## TASK DESCRIPTION
With the pictures left out, restate exactly the part below that opens with the line containing "Task: Open the" and closes with the line containing "Task: Click the Game Center icon".

## DATA FOR THE TASK
# # # # #
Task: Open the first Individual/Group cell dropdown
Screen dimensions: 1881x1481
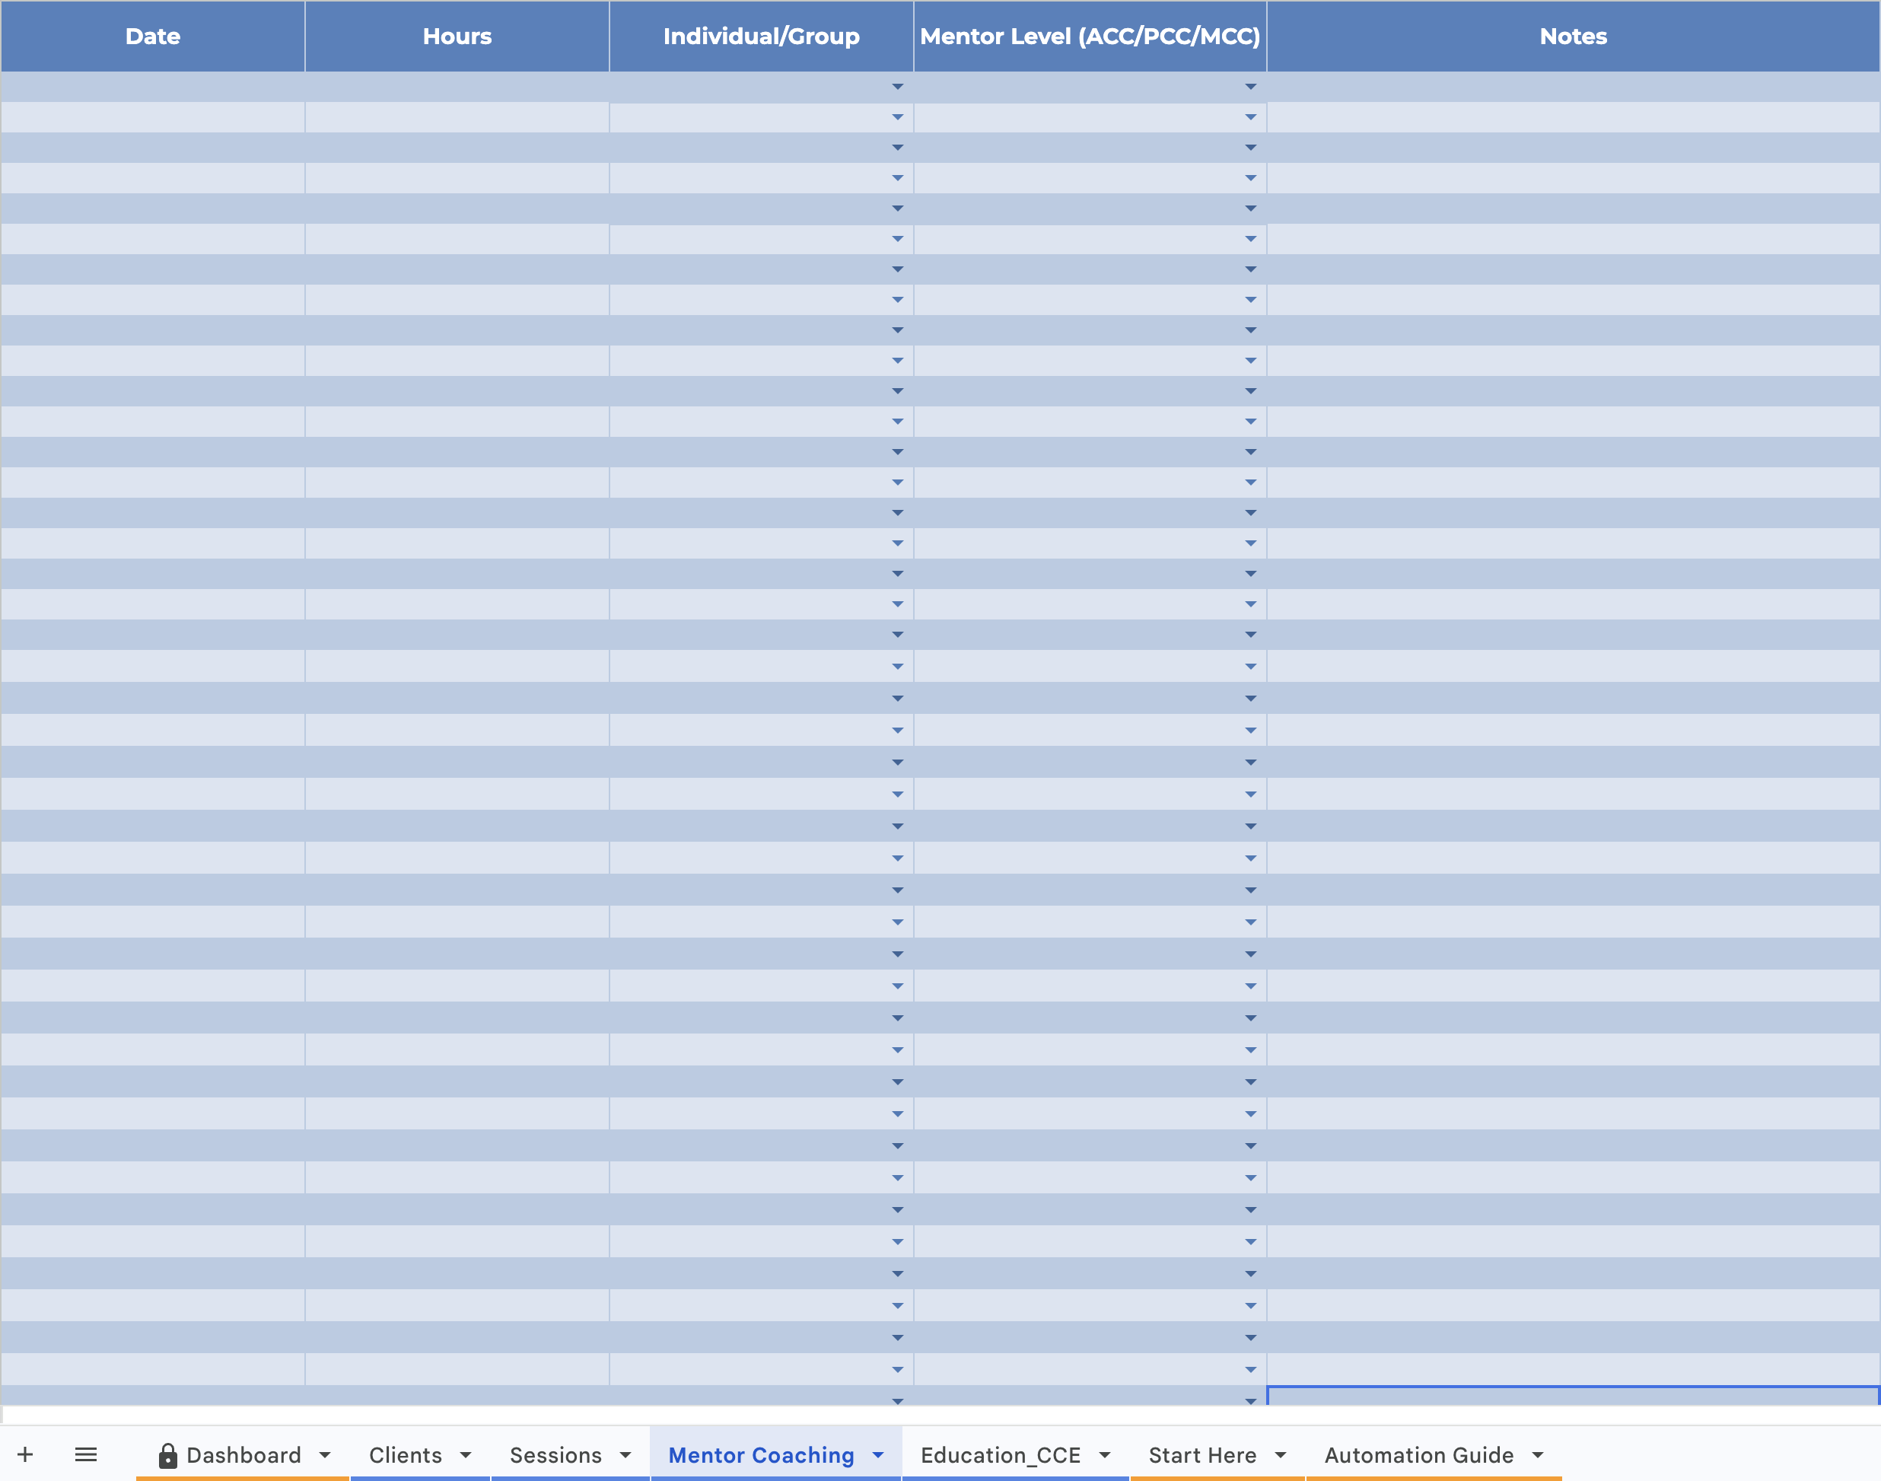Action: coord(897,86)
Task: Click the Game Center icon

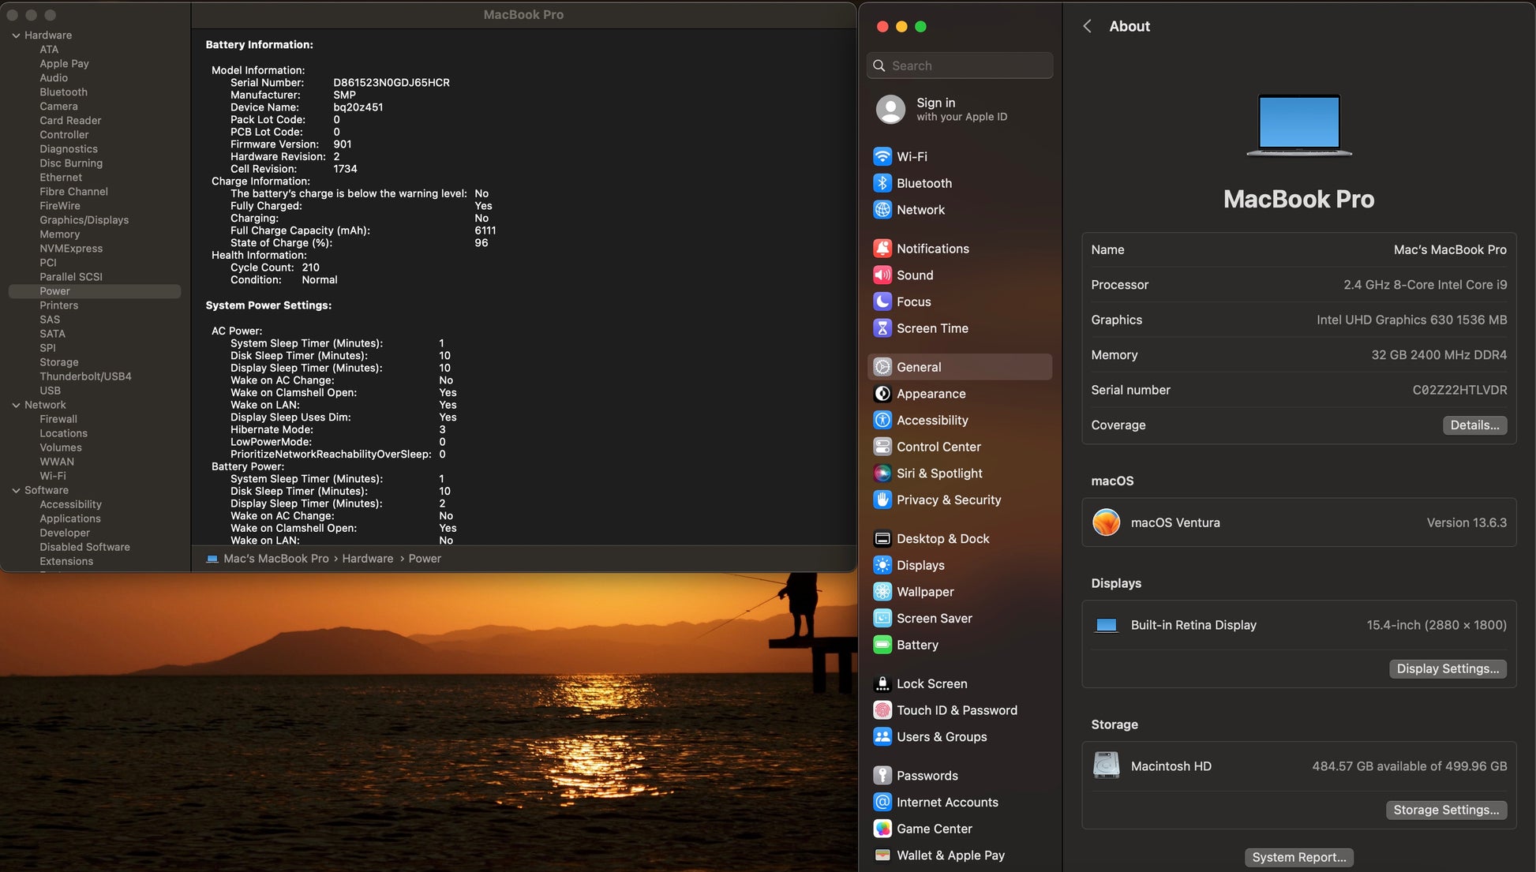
# # # # #
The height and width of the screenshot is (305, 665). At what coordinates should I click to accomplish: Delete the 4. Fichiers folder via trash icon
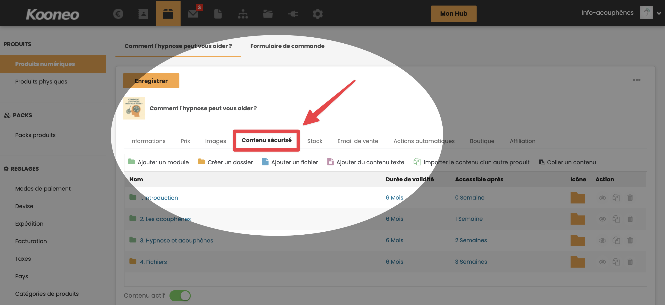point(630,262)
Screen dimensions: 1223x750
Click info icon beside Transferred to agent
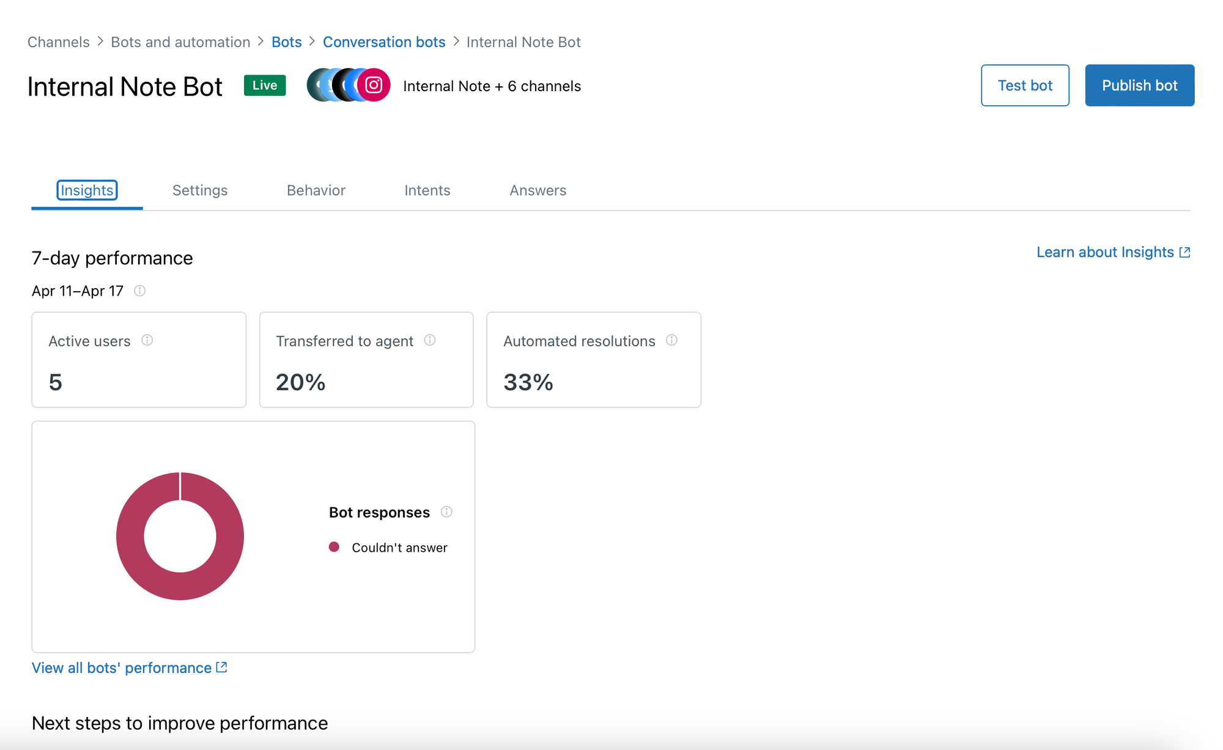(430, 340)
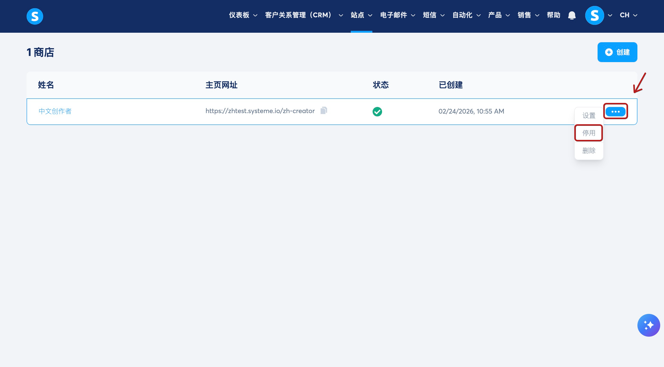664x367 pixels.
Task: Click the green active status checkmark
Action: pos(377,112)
# # # # #
## TASK OUTPUT
Task: Open the first Individual/Group cell dropdown
Screen dimensions: 1881x1481
Action: coord(897,86)
Task: Click the Game Center icon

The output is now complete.